[Assigned task]:
Please give back, exactly as written, the lines from the line with "The height and" to the line with "Where should I click to: Click the path" in the listing below, leaving out all pictures.

*** Supplied records ***

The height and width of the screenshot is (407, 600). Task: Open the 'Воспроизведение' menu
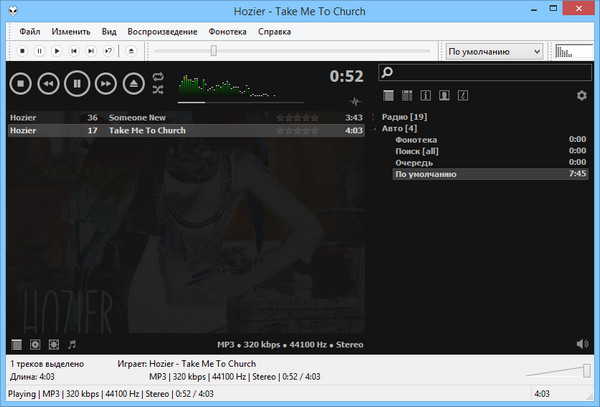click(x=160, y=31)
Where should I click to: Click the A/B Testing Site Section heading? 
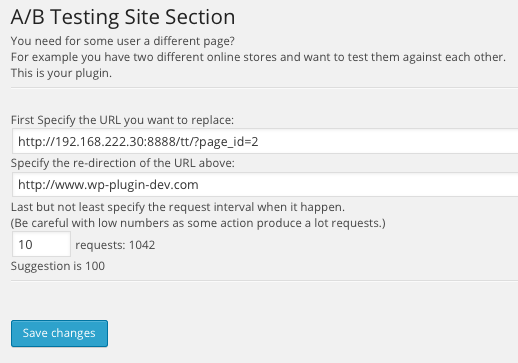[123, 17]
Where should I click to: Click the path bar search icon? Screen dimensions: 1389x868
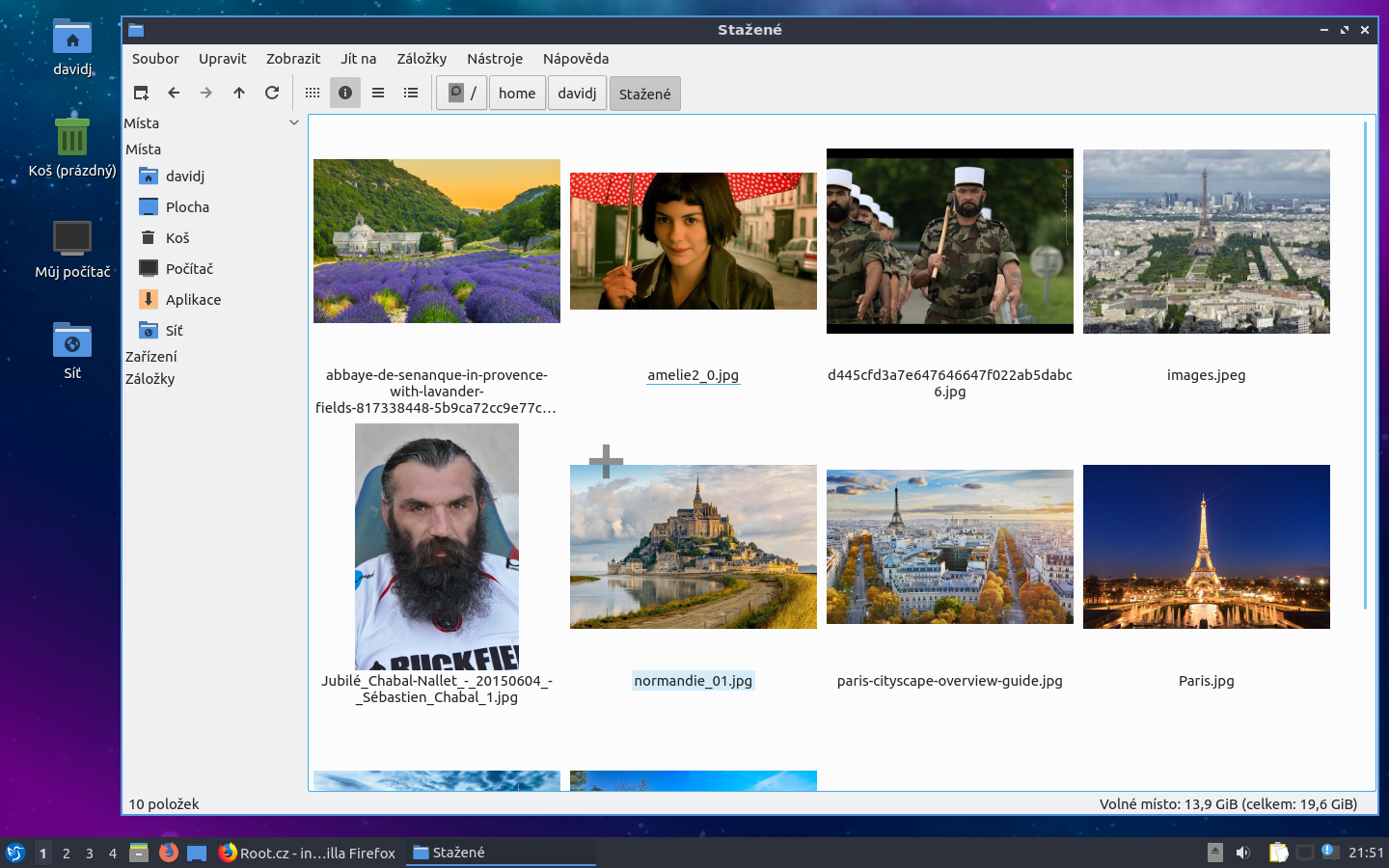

*** End of Supplied records ***
*** Supplied records ***

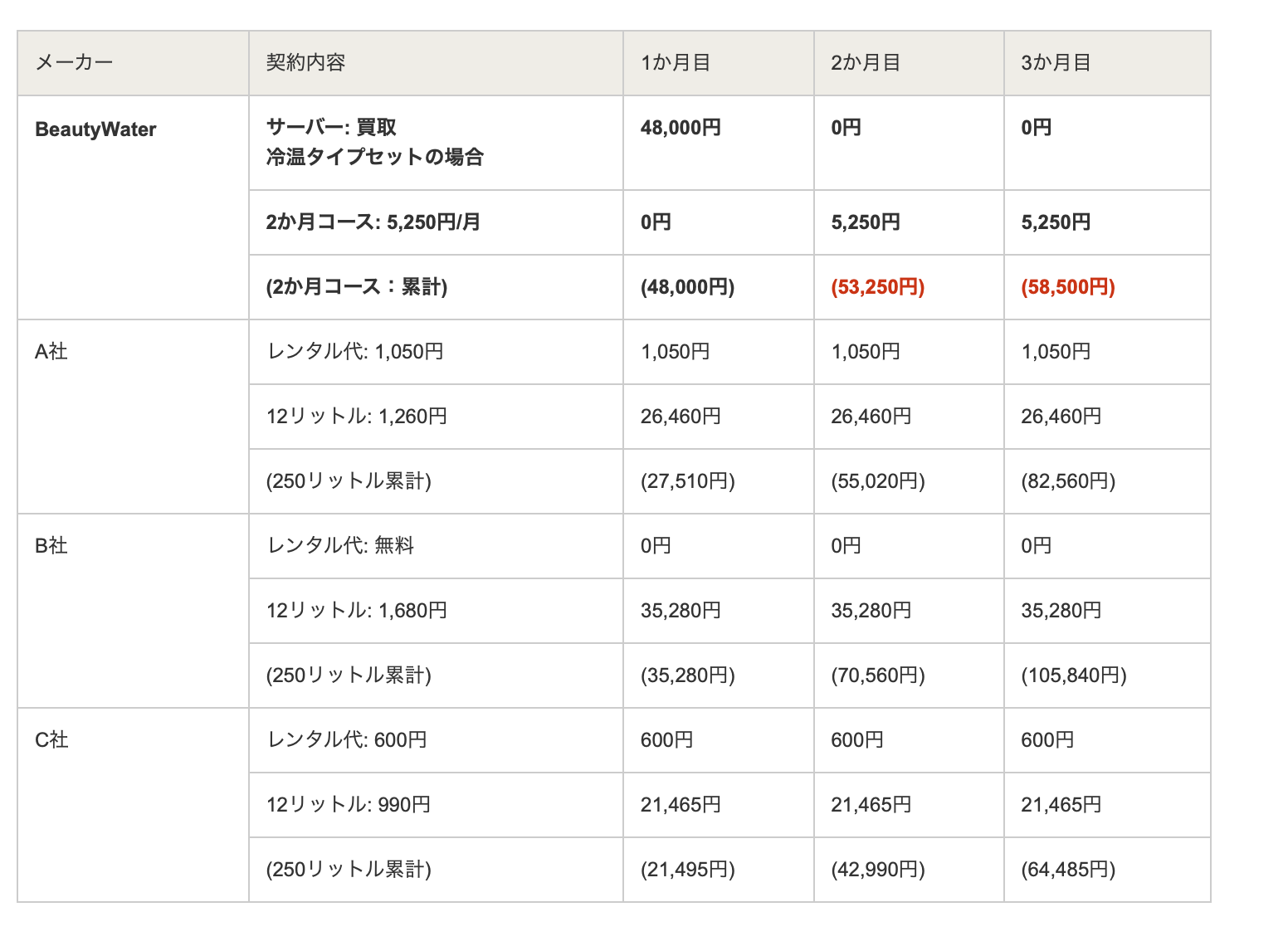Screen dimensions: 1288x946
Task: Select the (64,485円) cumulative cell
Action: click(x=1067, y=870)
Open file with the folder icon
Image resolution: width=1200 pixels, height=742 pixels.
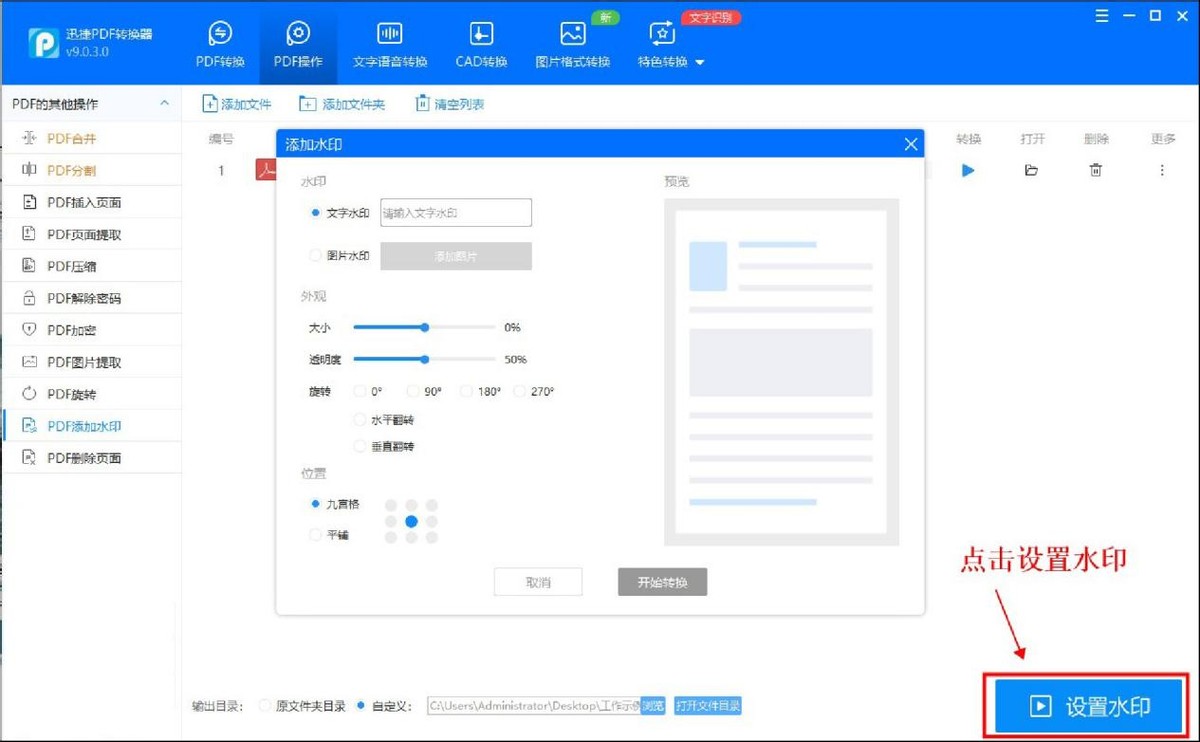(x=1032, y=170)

*** End of Supplied records ***
*** Supplied records ***

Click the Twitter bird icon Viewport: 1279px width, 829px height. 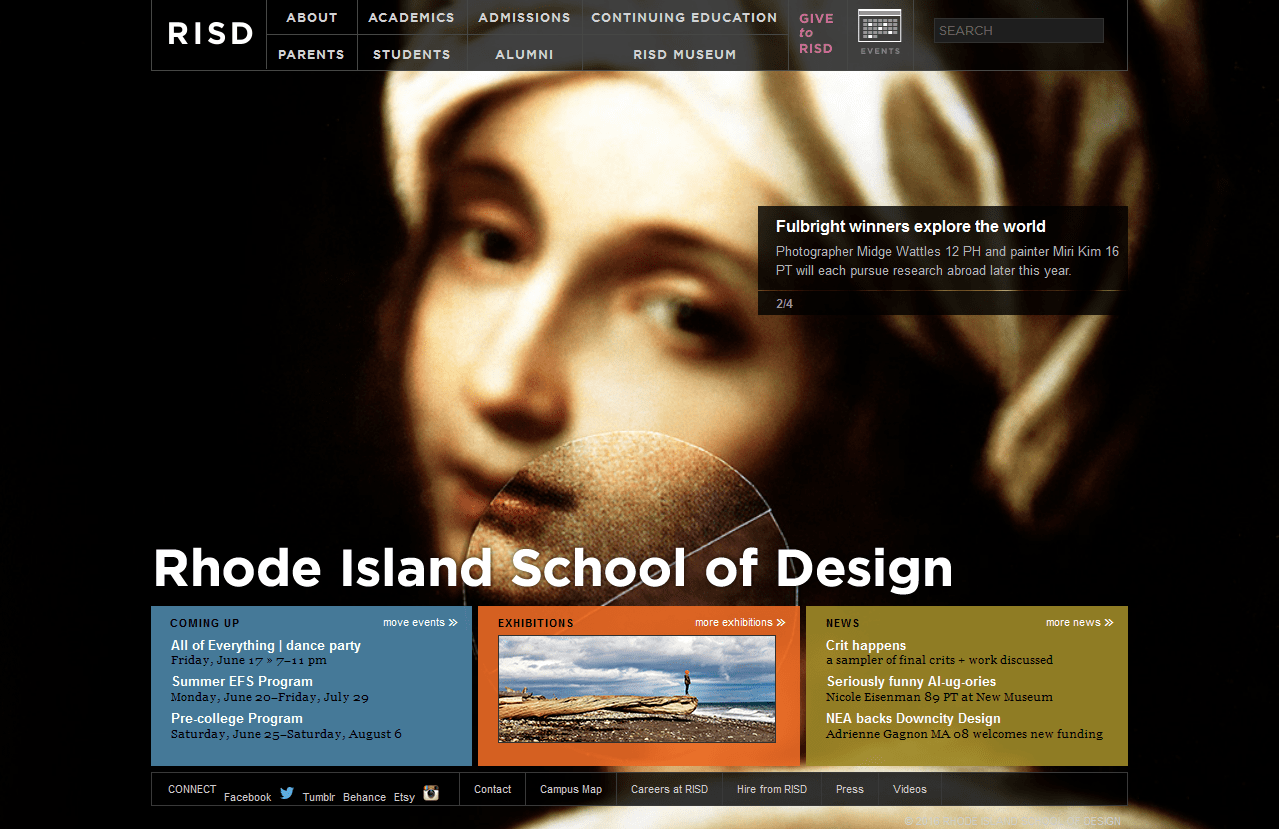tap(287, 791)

*** End of Supplied records ***

[Task answer]:
The height and width of the screenshot is (407, 600). Task: Open the 'Воспроизведение' menu
click(x=160, y=31)
Where should I click to: Click the A/B Testing Site Section heading? 
[123, 17]
Where should I click to: Click the path bar search icon? Screen dimensions: 1389x868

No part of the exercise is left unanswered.